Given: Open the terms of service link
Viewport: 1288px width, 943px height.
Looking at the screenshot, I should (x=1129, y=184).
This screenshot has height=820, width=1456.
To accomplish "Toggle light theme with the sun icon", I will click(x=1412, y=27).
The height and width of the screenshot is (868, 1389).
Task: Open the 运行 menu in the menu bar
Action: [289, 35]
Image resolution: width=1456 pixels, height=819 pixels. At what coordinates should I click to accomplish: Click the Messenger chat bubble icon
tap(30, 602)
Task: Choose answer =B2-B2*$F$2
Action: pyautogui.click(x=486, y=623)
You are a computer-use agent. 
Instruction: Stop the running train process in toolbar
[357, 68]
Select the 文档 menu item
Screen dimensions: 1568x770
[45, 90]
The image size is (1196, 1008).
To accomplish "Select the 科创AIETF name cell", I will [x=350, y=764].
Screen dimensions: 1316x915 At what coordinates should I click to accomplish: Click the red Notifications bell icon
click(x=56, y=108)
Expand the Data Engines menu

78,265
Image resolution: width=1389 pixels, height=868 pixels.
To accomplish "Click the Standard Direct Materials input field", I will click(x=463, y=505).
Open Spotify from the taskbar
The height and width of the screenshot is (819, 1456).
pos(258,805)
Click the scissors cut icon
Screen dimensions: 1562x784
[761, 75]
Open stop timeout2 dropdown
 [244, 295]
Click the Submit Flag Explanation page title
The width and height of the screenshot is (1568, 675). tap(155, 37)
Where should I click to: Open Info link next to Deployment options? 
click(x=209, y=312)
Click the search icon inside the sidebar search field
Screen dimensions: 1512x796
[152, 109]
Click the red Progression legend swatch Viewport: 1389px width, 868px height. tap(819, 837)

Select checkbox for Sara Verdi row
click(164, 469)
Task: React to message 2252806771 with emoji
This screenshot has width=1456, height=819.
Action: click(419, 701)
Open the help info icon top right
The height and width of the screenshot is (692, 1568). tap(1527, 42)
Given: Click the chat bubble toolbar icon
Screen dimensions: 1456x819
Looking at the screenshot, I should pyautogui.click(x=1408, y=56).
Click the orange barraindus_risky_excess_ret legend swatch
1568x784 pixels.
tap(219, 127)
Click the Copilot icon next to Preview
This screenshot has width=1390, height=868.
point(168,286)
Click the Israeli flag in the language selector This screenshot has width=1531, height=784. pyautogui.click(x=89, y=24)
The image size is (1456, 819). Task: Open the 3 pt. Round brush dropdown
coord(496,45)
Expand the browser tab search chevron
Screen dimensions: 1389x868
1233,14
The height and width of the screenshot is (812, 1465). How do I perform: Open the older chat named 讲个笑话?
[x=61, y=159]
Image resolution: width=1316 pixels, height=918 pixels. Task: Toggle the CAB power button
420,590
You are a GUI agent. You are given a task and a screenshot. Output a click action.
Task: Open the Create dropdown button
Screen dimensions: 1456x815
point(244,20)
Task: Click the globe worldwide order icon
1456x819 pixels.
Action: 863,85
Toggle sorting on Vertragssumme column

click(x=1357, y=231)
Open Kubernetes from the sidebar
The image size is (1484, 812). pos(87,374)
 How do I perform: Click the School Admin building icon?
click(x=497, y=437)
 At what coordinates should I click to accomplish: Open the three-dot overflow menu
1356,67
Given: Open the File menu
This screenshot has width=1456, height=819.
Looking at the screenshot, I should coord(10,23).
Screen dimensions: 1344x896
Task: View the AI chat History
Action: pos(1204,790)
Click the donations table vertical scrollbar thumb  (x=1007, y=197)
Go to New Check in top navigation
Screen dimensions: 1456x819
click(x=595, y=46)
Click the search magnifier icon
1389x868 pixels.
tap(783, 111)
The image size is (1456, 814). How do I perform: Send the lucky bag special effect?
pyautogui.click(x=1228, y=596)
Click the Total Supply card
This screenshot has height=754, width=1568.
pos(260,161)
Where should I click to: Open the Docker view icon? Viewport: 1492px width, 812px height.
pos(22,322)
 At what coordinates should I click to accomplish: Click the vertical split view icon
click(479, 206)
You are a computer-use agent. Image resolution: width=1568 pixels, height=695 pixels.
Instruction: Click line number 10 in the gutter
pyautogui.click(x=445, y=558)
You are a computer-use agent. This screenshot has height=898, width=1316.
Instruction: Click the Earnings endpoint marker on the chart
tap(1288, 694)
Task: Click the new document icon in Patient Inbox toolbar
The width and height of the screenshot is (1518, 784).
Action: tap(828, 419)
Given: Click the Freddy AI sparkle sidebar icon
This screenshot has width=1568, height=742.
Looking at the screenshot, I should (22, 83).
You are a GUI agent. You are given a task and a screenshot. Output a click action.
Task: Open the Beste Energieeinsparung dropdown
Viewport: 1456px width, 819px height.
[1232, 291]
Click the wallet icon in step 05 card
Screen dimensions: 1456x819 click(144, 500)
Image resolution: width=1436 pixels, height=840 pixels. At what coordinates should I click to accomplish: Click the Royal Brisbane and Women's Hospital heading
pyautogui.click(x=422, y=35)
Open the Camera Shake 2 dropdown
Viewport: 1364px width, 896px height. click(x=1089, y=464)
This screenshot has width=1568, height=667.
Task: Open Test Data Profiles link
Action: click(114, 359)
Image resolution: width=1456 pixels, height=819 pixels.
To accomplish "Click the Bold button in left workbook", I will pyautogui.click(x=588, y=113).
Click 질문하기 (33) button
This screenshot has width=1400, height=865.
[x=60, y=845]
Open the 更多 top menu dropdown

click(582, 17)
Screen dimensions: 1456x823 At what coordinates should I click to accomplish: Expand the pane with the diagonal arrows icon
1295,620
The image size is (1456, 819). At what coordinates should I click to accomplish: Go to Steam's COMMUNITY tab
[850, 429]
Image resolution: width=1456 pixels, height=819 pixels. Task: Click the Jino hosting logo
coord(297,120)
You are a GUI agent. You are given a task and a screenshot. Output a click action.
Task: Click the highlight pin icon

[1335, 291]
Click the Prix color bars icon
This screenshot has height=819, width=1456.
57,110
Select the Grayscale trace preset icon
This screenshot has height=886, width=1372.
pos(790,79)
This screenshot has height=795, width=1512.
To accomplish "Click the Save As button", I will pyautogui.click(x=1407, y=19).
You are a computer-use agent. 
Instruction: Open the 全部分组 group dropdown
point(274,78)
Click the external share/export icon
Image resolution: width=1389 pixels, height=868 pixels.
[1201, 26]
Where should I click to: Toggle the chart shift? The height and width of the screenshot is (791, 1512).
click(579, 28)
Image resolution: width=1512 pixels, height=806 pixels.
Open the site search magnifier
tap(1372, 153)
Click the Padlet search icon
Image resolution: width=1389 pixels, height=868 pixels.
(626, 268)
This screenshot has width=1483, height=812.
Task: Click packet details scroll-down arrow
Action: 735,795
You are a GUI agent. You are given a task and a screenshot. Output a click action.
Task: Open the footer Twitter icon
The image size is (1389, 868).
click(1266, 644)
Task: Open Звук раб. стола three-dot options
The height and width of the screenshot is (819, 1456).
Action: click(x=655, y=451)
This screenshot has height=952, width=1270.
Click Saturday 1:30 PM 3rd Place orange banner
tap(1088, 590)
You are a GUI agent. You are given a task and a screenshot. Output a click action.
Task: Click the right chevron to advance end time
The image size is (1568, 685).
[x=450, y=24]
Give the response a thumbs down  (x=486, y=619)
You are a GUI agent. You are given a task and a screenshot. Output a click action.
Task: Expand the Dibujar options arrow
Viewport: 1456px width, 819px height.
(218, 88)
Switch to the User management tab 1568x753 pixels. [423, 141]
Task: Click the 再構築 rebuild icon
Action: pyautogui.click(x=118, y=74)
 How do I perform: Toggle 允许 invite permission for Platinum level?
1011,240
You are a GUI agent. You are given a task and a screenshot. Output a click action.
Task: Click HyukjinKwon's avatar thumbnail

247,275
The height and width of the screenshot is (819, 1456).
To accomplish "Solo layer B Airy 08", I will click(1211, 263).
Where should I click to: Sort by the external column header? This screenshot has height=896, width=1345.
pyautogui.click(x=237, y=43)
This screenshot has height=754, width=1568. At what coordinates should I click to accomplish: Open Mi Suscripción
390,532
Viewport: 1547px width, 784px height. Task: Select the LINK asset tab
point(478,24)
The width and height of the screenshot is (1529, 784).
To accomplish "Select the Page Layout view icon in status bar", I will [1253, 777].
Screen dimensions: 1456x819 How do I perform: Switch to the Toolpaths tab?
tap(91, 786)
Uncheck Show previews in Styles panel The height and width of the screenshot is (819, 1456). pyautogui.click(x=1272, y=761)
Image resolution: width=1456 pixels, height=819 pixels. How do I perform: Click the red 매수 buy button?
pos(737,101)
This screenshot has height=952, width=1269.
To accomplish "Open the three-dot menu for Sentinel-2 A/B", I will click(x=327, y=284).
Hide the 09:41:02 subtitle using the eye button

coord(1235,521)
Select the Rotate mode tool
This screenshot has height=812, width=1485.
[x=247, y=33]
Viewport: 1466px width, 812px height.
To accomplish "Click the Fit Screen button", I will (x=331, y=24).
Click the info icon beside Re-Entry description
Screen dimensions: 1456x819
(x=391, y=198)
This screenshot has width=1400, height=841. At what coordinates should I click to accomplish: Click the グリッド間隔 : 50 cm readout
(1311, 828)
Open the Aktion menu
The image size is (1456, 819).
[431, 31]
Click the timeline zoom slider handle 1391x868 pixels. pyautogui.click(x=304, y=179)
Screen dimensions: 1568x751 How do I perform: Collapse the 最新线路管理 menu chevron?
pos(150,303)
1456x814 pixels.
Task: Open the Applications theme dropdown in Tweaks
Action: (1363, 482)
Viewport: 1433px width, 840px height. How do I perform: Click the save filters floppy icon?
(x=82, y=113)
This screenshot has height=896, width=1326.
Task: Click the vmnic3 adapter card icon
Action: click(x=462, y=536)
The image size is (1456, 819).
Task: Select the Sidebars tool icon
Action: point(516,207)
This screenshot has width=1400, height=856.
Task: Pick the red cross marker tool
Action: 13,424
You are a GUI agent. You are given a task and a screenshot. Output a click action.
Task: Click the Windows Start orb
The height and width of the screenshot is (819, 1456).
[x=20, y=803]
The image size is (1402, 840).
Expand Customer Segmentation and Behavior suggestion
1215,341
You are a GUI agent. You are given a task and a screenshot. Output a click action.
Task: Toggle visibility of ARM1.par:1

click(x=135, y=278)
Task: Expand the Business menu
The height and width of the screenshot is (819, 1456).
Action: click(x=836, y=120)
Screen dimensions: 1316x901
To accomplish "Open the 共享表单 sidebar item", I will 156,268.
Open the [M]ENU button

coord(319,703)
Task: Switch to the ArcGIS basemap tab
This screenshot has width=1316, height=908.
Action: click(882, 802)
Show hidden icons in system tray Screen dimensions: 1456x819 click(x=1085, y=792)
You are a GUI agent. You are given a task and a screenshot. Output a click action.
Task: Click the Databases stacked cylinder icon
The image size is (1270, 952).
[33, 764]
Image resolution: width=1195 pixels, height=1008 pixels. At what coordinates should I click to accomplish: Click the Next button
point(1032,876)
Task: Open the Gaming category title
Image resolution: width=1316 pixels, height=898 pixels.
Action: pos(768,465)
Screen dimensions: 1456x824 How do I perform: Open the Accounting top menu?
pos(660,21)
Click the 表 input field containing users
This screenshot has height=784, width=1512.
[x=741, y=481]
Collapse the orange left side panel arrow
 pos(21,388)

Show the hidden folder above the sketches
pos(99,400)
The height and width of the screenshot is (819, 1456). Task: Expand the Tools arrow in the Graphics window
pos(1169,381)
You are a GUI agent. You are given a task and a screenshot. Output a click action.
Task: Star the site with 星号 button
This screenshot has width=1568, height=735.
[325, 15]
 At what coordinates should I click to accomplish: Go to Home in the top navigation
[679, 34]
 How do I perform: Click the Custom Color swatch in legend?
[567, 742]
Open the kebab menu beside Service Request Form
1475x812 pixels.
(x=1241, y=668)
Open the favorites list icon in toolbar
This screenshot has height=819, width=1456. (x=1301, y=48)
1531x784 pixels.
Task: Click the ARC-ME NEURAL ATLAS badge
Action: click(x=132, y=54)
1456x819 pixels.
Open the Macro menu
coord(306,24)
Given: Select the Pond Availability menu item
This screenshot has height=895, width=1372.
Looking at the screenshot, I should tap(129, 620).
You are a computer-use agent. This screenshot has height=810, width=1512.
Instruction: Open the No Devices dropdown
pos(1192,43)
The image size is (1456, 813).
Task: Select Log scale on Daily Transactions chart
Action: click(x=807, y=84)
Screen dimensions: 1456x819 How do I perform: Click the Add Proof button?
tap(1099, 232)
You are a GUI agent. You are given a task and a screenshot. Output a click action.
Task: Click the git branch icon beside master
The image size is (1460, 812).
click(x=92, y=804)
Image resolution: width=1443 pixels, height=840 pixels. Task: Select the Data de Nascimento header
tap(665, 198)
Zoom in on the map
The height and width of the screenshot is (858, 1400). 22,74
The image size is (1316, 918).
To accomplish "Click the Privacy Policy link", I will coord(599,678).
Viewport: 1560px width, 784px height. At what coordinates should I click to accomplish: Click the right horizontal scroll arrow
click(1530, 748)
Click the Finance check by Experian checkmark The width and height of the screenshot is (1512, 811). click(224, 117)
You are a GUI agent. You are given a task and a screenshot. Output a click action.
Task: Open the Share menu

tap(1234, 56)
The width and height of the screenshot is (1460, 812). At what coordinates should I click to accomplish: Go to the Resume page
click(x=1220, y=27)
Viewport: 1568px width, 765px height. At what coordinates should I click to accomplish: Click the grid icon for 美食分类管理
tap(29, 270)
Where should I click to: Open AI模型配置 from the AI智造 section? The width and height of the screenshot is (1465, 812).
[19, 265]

◇ ◇ ◇ ◇ ◇ ◇ ◇

Activity: Look through the records above and please copy every line in which the string "computer" occurs.

Solution to this problem:
You are a computer-use agent. 
You are a computer-use agent. Image resolution: width=1568 pixels, height=695 pixels.
You are a computer-use agent. This screenshot has height=898, width=1316.
You are a computer-use agent. 
You are a computer-use agent. This screenshot has height=810, width=1512.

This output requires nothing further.